Foreword Review — Nov / Dec 2004

In this twist on a nineteenth-century version of the three little pigs story, Mama Pig notices that her children have grown too big for their cave. She tells Tommy he must leave, and stuffs a wheelbarrow with items he’ll need for the world. She waves goodbye with a warning and a plea: “If you have to build a house, build it out of rocks and bricks. And please come home to see your Mama on Sunday!”

Tommy pushes his wheelbarrow into the colorful countryside. Soon, he sees-not a big, bad wolf, but an Appalachian red fox! The fox persuades the pig to ignore his Mama’s advice to build a brick house, and later, “Gulp!” The fox has pork for supper. Tommy doesn’t go home on Sunday.

Mama sends the next pig out with a wheelbarrow. Soon the fox persuades this pig to ignore his Mama’s advice. The result: “Gulp!” The fox has pork for supper.

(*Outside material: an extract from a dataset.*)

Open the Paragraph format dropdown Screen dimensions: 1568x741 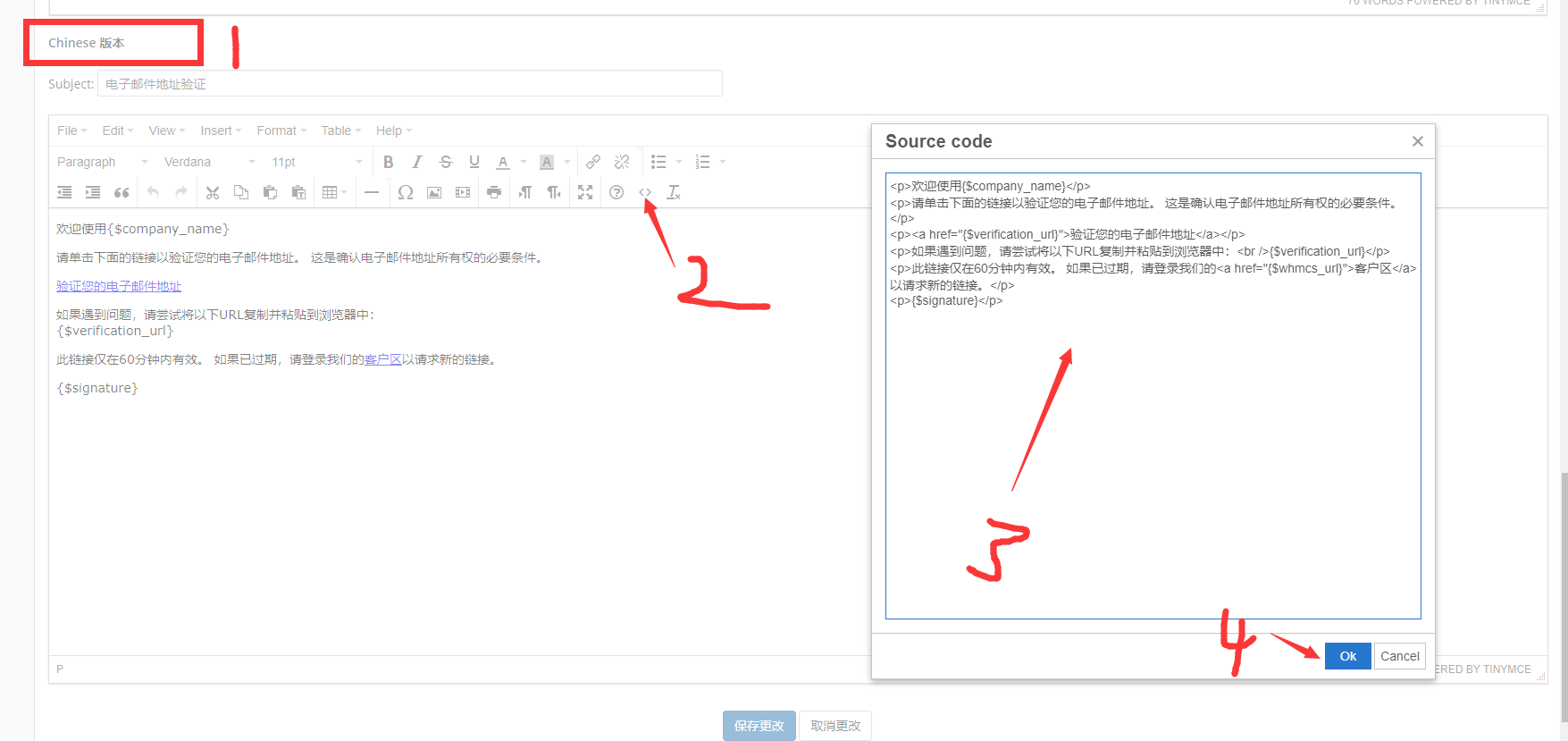pyautogui.click(x=102, y=162)
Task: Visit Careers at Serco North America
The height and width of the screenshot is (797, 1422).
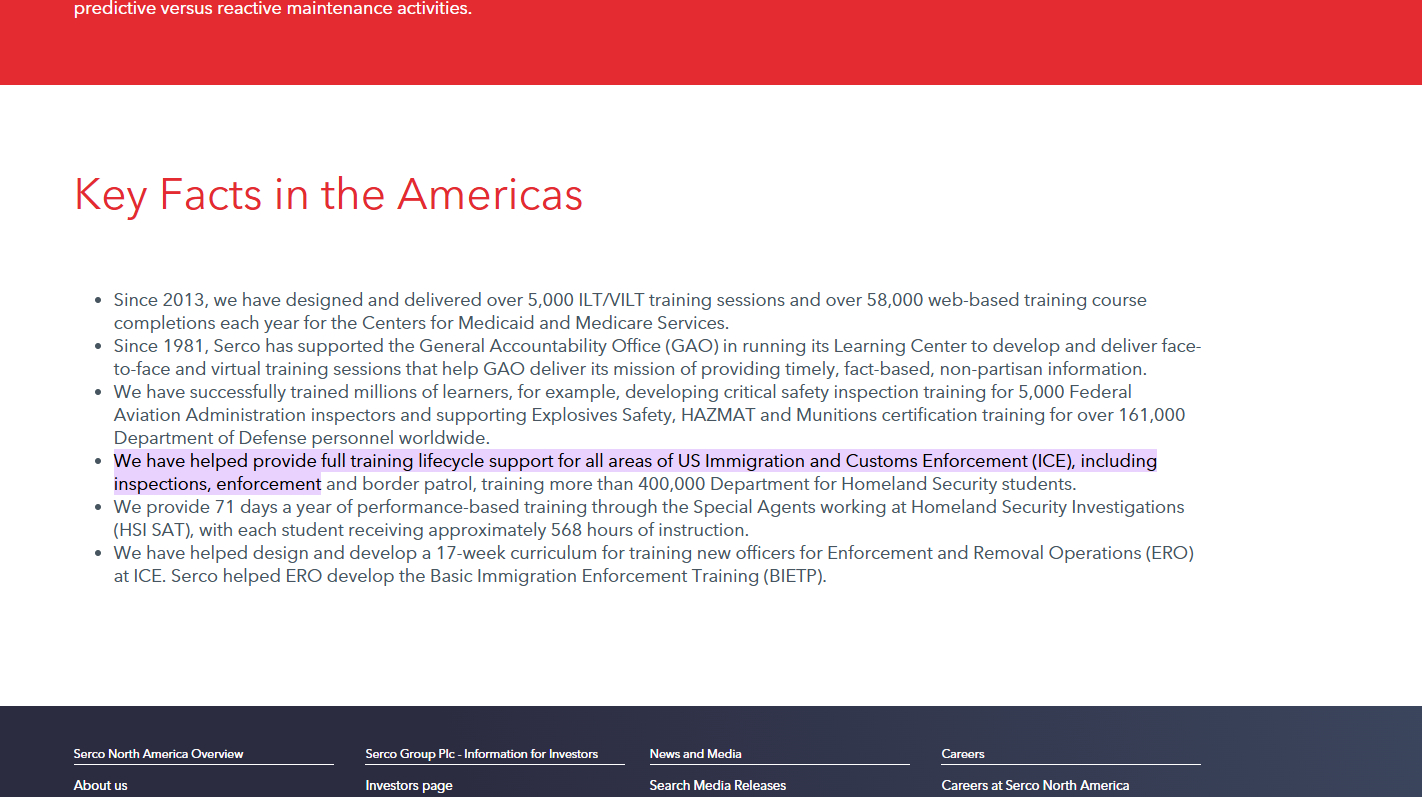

Before Mama can thrust her final little pig, Jackie, into the cold-hearted world, the enterprising tyke takes matters into his own hands. He packs his own sack full of shoes, saucepans, and a butter churn, and heads out into the colorful countryside. Will Jackie meet success? Will he outwit the fox? Will he make it home on Sunday? In the end, Jackie shows resourcefulness and maturity, and gets to see his Mama again.

The author is a highly acclaimed professional storyteller who was raised in Appalachia and has been featured at the World’s Fair, the Smithsonian Institution, the National Storytelling Festival, and as guest host on National Public Radio’s “Good Evening.” He has published several children’s books, short stories and novels for young adults, and recordings of his storytelling.

This book is his adaptation of a Victorian folktale, first written by Andrew Lang and published in London in 1892, in which all three pigs outlive the vicious fox, despite the mistakes made by the first two. Davis honors his own grandmother with this version, explaining in the afterword that she disliked how the historical tale “taught children that they could do the wrong thing and still get away with it.”

The illustrator has previously created art for I Know What You Do When I Go to School and Little Johnny Buttermilk: After an Old English Folktale. Here, she uses a rich watercolor palette to create wonderfully luscious pigs whose curvaceous lines link rhythmically with the earth’s curves and the fattened forms of the stars, moons, heat, and smoke. Her designs leap from the page, energetically expressing the memorable layers of this tale.

Davis’s silly pigs get their due. But Jackie, who listens to Mama and also exercises his own will and imagination, survives. And so, too, will this story as families enjoy it over the years.